Using LLMs for Security Advisory Investigations: How Far Are We?

TL;DR

This paper evaluates ChatGPT's ability to generate, verify, and extract CVE-IDs in security advisories, revealing high plausibility but limited reliability in authenticating security information.

Contribution

It provides an empirical assessment of ChatGPT's capabilities and limitations in cybersecurity advisory tasks, highlighting areas for improvement.

Findings

ChatGPT generated plausible advisories for 96% of real CVE-IDs.

It correctly identified fake CVE-IDs with 97% accuracy.

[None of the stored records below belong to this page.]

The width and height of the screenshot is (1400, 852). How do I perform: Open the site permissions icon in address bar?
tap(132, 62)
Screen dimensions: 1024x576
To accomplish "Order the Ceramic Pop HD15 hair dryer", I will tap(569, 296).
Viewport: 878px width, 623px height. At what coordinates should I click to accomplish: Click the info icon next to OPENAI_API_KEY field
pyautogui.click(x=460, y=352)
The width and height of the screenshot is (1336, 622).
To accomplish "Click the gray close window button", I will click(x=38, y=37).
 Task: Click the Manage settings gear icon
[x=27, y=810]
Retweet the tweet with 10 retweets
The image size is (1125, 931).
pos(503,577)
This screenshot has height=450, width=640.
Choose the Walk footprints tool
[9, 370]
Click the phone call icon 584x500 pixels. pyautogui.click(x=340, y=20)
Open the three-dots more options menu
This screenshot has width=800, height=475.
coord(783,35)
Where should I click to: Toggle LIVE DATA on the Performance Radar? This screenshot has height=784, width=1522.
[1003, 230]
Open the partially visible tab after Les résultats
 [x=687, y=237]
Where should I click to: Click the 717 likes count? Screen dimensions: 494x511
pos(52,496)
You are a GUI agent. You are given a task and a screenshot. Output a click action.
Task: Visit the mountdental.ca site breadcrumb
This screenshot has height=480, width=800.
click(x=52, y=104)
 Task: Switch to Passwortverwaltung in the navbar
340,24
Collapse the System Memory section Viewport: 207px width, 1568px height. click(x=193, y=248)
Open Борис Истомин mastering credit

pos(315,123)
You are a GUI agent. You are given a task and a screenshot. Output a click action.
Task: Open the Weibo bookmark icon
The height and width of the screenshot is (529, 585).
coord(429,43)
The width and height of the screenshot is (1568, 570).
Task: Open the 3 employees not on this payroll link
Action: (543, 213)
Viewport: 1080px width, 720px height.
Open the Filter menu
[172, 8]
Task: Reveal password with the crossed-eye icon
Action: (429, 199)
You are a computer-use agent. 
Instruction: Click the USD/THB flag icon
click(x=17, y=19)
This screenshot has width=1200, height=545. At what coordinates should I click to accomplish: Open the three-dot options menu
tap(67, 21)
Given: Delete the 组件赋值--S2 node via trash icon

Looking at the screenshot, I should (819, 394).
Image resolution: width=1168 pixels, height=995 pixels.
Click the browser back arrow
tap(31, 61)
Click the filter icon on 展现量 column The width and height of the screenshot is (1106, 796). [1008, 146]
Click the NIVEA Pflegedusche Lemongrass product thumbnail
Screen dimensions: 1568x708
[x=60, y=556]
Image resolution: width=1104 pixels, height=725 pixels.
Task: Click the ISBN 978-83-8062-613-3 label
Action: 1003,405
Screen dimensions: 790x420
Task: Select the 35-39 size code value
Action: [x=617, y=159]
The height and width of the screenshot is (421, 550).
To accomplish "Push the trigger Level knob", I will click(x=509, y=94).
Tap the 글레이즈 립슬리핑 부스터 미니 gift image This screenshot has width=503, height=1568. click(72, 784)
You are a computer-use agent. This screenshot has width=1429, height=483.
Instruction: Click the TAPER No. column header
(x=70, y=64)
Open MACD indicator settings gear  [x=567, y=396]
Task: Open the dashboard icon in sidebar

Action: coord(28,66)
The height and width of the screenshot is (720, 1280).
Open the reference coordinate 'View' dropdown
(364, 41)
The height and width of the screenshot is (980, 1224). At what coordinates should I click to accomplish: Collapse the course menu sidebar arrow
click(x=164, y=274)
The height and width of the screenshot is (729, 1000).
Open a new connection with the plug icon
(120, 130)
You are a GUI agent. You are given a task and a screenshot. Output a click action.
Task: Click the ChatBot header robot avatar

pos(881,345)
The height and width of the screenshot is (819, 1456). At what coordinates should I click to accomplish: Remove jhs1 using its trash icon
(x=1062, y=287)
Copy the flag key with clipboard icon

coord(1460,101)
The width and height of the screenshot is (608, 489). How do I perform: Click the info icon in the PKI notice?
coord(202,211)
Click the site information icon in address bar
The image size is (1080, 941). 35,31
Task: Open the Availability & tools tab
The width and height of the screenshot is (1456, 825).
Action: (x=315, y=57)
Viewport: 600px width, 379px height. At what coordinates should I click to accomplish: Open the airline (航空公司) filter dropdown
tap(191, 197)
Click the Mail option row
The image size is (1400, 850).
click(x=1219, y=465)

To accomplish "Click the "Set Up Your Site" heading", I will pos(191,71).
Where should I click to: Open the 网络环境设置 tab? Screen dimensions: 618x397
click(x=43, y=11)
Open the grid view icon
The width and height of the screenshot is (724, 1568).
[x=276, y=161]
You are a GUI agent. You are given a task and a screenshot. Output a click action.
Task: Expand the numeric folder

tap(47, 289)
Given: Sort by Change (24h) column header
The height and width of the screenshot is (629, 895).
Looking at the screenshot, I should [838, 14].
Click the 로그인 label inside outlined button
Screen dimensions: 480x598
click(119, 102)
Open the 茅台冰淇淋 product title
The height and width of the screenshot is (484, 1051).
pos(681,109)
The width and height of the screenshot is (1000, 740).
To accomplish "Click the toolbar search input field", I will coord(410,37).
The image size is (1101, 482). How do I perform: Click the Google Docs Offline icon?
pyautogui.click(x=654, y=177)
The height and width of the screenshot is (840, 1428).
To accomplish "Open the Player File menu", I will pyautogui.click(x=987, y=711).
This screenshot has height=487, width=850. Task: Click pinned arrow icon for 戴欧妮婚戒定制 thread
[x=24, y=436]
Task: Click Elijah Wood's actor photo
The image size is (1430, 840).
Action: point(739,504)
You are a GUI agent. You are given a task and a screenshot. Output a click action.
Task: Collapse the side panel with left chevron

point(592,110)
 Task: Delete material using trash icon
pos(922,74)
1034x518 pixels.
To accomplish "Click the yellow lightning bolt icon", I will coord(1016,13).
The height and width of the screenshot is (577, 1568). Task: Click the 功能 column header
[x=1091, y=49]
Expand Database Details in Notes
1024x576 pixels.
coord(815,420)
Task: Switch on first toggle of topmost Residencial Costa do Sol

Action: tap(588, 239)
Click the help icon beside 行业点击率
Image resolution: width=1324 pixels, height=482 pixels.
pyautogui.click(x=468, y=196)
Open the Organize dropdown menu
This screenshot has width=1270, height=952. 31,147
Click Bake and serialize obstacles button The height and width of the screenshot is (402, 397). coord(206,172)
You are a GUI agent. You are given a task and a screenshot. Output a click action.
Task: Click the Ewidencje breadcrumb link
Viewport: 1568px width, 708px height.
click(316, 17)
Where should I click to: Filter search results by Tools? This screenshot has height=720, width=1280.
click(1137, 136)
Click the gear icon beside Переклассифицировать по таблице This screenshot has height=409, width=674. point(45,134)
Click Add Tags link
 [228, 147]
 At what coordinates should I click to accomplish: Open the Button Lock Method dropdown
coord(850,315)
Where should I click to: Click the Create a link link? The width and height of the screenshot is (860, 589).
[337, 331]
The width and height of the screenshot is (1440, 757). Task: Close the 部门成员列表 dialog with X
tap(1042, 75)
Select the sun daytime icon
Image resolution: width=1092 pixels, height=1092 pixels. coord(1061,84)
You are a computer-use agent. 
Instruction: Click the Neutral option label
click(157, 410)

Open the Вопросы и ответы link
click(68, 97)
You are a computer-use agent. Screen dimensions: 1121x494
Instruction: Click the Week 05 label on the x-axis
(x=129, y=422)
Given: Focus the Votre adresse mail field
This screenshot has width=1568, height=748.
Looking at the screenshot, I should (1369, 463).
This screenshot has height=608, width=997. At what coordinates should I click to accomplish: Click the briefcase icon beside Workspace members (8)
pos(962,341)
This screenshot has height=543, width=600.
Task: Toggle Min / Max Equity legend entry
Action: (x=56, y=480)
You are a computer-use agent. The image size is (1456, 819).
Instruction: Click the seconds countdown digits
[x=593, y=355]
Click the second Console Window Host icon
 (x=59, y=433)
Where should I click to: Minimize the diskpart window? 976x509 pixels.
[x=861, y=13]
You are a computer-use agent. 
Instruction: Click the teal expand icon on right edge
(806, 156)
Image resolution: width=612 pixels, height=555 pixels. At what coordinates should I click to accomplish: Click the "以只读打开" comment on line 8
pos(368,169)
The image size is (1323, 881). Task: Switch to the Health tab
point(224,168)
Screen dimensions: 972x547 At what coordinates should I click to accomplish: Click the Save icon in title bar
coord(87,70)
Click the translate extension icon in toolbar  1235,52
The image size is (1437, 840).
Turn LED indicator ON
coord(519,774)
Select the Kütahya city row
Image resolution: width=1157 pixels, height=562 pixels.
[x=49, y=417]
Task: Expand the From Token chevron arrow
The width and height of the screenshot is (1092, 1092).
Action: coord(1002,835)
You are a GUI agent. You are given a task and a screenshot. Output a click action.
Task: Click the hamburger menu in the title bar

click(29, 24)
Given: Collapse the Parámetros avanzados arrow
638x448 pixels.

The model produced a fake CVE-ID in 6% of cases when re-evaluating advisories.

Abstract

Large Language Models (LLMs) are increasingly used in software security, but their trustworthiness in generating accurate vulnerability advisories remains uncertain. This study investigates the ability of ChatGPT to (1) generate plausible security advisories from CVE-IDs, (2) differentiate real from fake CVE-IDs, and (3) extract CVE-IDs from advisory descriptions. Using a curated dataset of 100 real and 100 fake CVE-IDs, we manually analyzed the credibility and consistency of the model's outputs. The results show that ChatGPT generated plausible security advisories for 96% of given input real CVE-IDs and 97% of given input fake CVE-IDs, demonstrating a limitation in differentiating between real and fake IDs. Furthermore, when these generated advisories were reintroduced to ChatGPT to identify their original CVE-ID, the model produced a fake CVE-ID in 6% of cases from real advisories. These findings highlight both the strengths and limitations of ChatGPT in cybersecurity applications. While the model demonstrates potential for automating advisory generation, its inability to reliably authenticate CVE-IDs or maintain consistency upon re-evaluation underscores the risks associated with its deployment in critical security tasks. Our study emphasizes the importance of using LLMs with caution in cybersecurity workflows and suggests the need for further improvements in their design to improve reliability and applicability in security advisory generation.